Step 1: What are you spending?

If you haven’t done so already, track your spending so you know where it goes (each day, week or fortnight).

Use a diary or app to make it quick and easy. At the end of the tracking period, see what you spent, write it down.

Step 2: What expenses do you have?

Look at bank and credit card statements for regular bills like rent/mortgage, electricity, memberships and subscriptions. Also check receipts or spending apps for one off expenses – but don’t confuse these with your daily spend. Expenses take a chunk out of your pay and are re-occurring.

Use a diary or expenses calculation tool to add them up. Add your expenses0 or enter your income and expenses using ASICs tool. Write down the total.

Step 3: What’s your budget?

Your income less spending (step 1) + expenses (step 2) = Your budget $

A budget is a living thing which changes, so name and save it (eg ‘June budget’). If you do one each month for example, you’ll be able to look back and see how far you’ve come.

Step 4: Pay off lifestyle debt

It’s time to eliminate lifestyle debt – and keep it down. Lifestyle debt relates to money you’ve borrowed to pay for things like shoes or a holiday by using credit cards and personal loans.

You pay interest on that borrowed money if the loan isn’t repaid in full each month – and that’s only if you’ve got a good credit card. Those shoes you really had to have end up costing you more.

Your aim: Map out a Lifestyle debt repayment plan to pay it off quickly.
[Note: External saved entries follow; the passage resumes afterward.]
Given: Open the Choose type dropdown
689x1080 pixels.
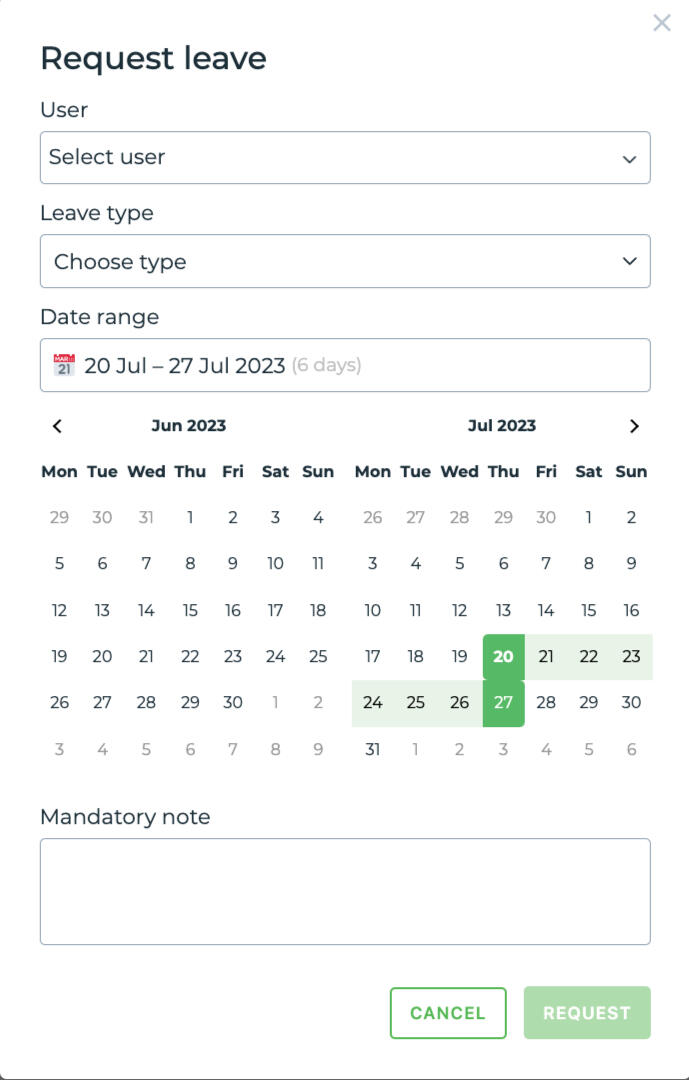Looking at the screenshot, I should point(345,261).
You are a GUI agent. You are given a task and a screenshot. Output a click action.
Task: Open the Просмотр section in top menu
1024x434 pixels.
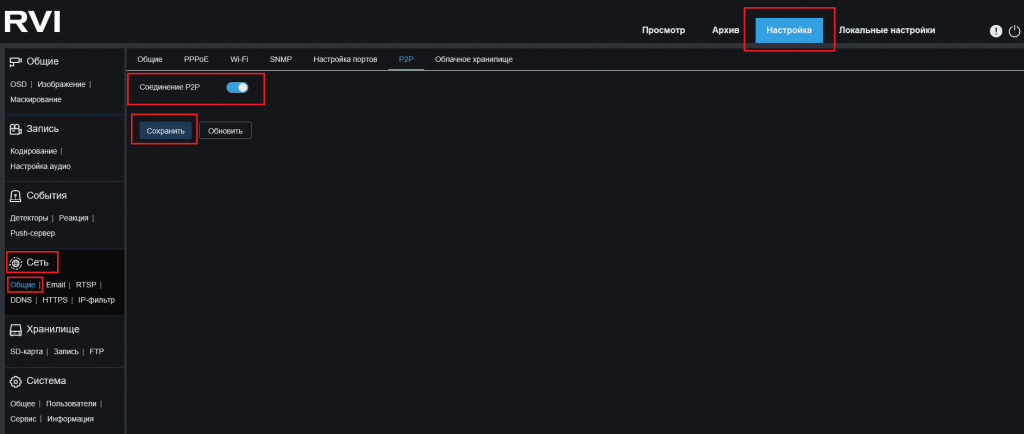(x=663, y=31)
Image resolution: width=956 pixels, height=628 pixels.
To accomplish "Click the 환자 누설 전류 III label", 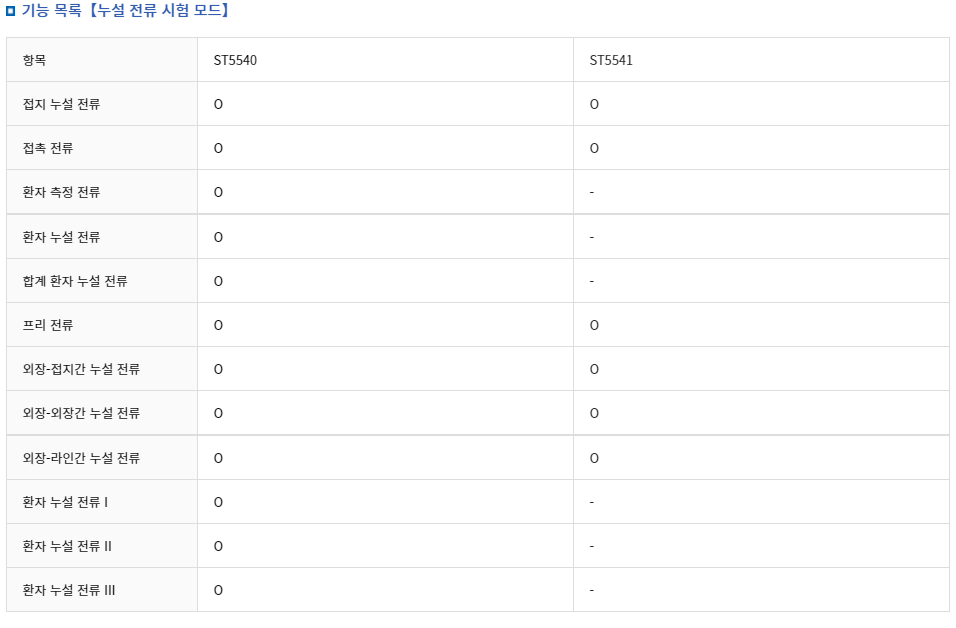I will (x=69, y=590).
Get guidance on how to keep it under control.

Step 5: Start saving

Whether you’re saving for a holiday, home deposit or an emergency fund to cover you if things get tough, you need something to kick-start it with.
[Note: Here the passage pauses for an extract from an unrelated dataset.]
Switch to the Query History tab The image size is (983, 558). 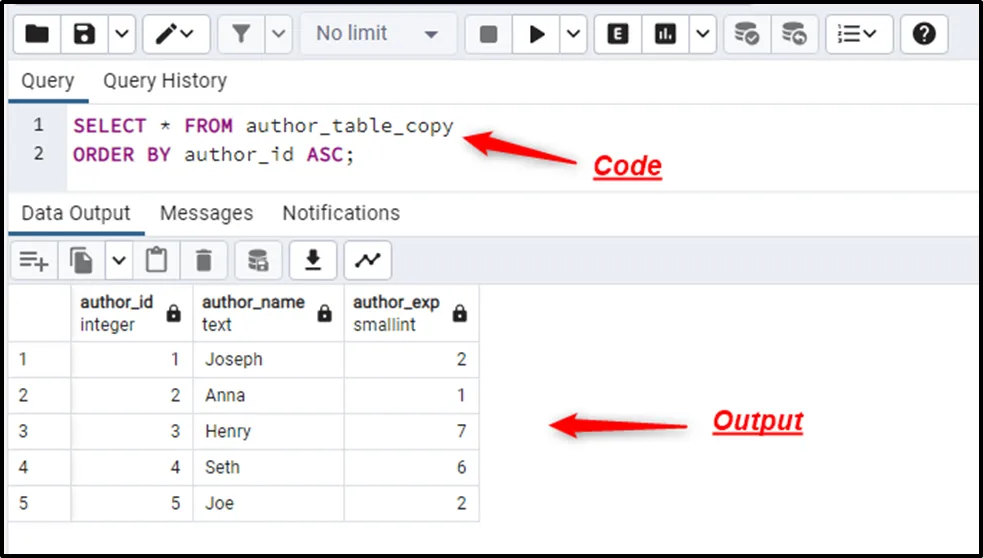coord(165,81)
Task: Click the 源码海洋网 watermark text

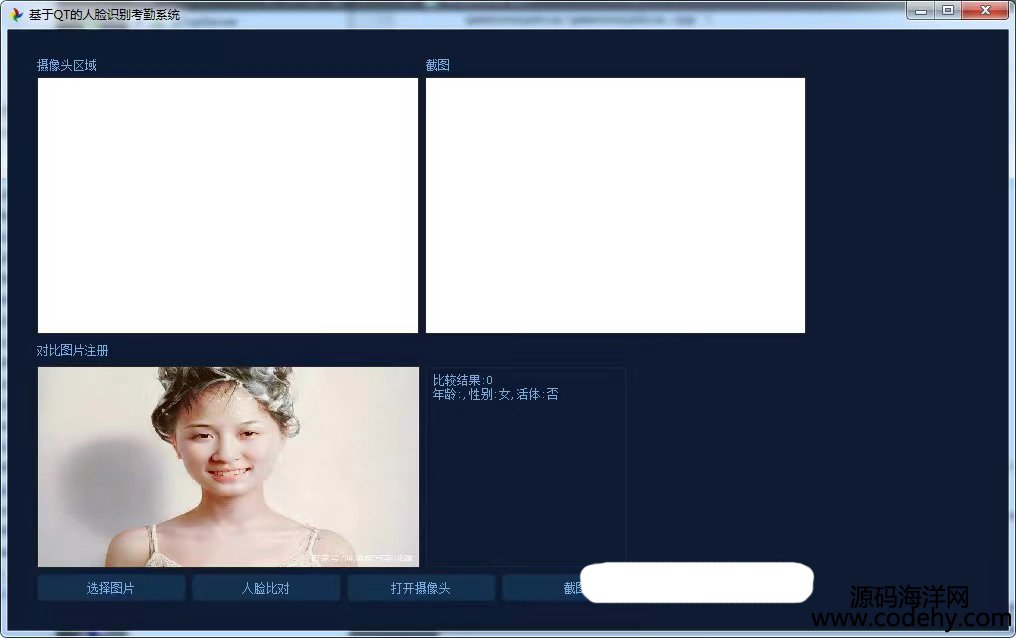Action: coord(909,598)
If you didn’t find anything spare in your Budget, check again with a view to (briefly) cutting back on something.

To help you save what you need, map out an Emergency savings plan or use the General savings goals.

Once you work out how much you should try to save each week, you’ll need a savings account to put the money in.

Step 6: Improve your financial fitness

How? Sign up for our 30 day challenge or check out ASIC MoneySmart for simple ways to save.

If you’re ready to put your savings plan ahead of life’s pleasures, see where you can cut back on spending and, or expenses by selling, consolidating or cancelling things like unwanted goods or un-used subscriptions and memberships.

Get guidance and support

Sharing your goal with family and friends can get them thinking about how they can help.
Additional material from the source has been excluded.